Another aspect is the logical "reasonability" of your code. This is a hard term to define, encompassing everything from readability to flow. Generically, you should be able to look at a piece of code and easily understand what it does. But more important than that, you should be able to convince yourself that it does what it does correctly. When objects can change independently across different code "domains", it sometimes becomes difficult to keep track of what is where and why ("spooky action at a distance"). This is a more difficult concept to exemplify, but it's something that is often faced in larger, more complex architectures.
Finally, mutable objects are killer in concurrent situations. Whenever you access a mutable object from separate threads, you have to deal with locking. This reduces throughput and makes your code dramatically more difficult to maintain. A sufficiently complicated system blows this problem so far out of proportion that it becomes nearly impossible to maintain (even for concurrency experts).
Immutable objects (and more particularly, immutable collections) avoid all of these problems. Once you get your mind around how they work, your code will develop into something which is easier to read, easier to maintain and less likely to fail in odd and unpredictable ways. Immutable objects are even easier to test, due not only to their easy mockability, but also the code patterns they tend to enforce. In short, they're good practice all around!
With that said, I'm hardly a zealot in this matter. Some problems just don't model nicely when everything is immutable. But I do think that you should try to push as much of your code in that direction as possible, assuming of course that you're using a language which makes this a tenable opinion (C/C++ makes this very difficult, as does Java). In short: the advantages depend somewhat on your problem, but I would tend to prefer immutability.
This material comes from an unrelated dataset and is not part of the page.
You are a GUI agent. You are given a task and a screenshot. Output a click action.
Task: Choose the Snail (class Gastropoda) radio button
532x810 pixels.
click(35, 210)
Immutable Objects vs. Immutable Collections
One of the finer points in the debate over mutable vs. immutable objects is the possibility of extending the concept of immutability to collections. An immutable object is an object that often represents a single logical structure of data (for example an immutable string). When you have a reference to an immutable object, the contents of the object will not change.
An immutable collection is a collection that never changes.
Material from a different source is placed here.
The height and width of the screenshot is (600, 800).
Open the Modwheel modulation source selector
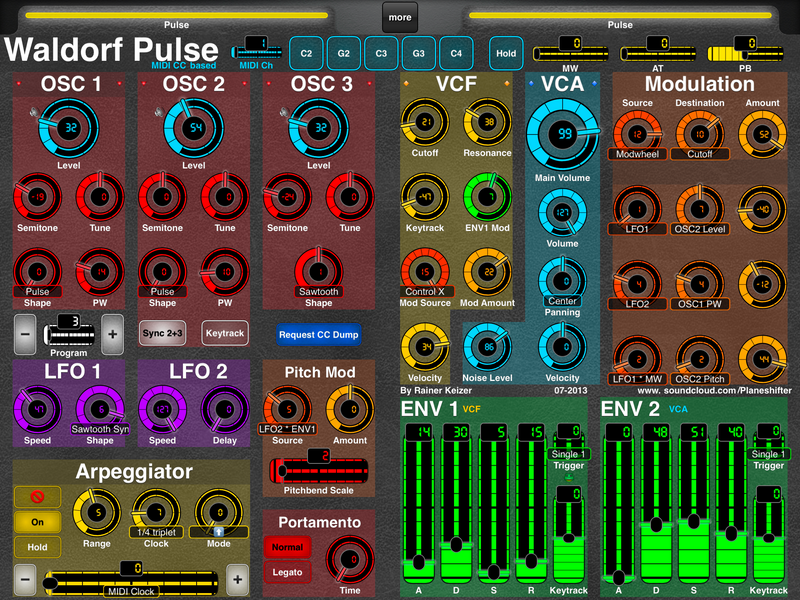[634, 154]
When I perform an operation on a mutable collection, then I change the collection in place, and all entities that have references to the collection will see the change.
When I perform an operation on an immutable collection, a reference is returned to a new collection reflecting the change. All entities that have references to previous versions of the collection will not see the change.
Clever implementations do not necessarily need to copy (clone) the entire collection in order to provide that immutability. The simplest example is the stack implemented as a singly linked list and the push/pop operations. You can reuse all of the nodes from the previous collection in the new collection, adding only a single node for the push, and cloning no nodes for the pop. The push_tail operation on a singly linked list, on the other hand, is not so simple or efficient.
Immutable vs. Mutable variables/references
Some functional languages take the concept of immutability to object references themselves, allowing only a single reference assignment.
In Erlang this is true for all "variables". I can only assign objects to a reference once. If I were to operate on a collection, I would not be able to reassign the new collection to the old reference (variable name).
Scala also builds this into the language with all references being declared with var or val, vals only being single assignment and promoting a functional style, but vars allowing a more C-like or Java-like program structure.
The var/val declaration is required, while many traditional languages use optional modifiers such as final in java and const in C.
Ease of Development vs. Performance
Almost always the reason to use an immutable object is to promote side effect free programming and simple reasoning about the code (especially in a highly concurrent/parallel environment). You don't have to worry about the underlying data being changed by another entity if the object is immutable.
The main drawback is performance. Here is a write-up on a simple test I did in Java comparing some immutable vs. mutable objects in a toy problem.
The performance issues are moot in many applications, but not all, which is why many large numerical packages, such as the Numpy Array class in Python, allow for In-Place updates of large arrays. This would be important for application areas that make use of large matrix and vector operations. This large data-parallel and computationally intensive problems achieve a great speed-up by operating in place.
Immutable objects are a very powerful concept. They take away a lot of the burden of trying to keep objects/variables consistent for all clients.
You can use them for low level, non-polymorphic objects - like a CPoint class - that are used mostly with value semantics.
Or you can use them for high level, polymorphic interfaces - like an IFunction representing a mathematical function - that is used exclusively with object semantics.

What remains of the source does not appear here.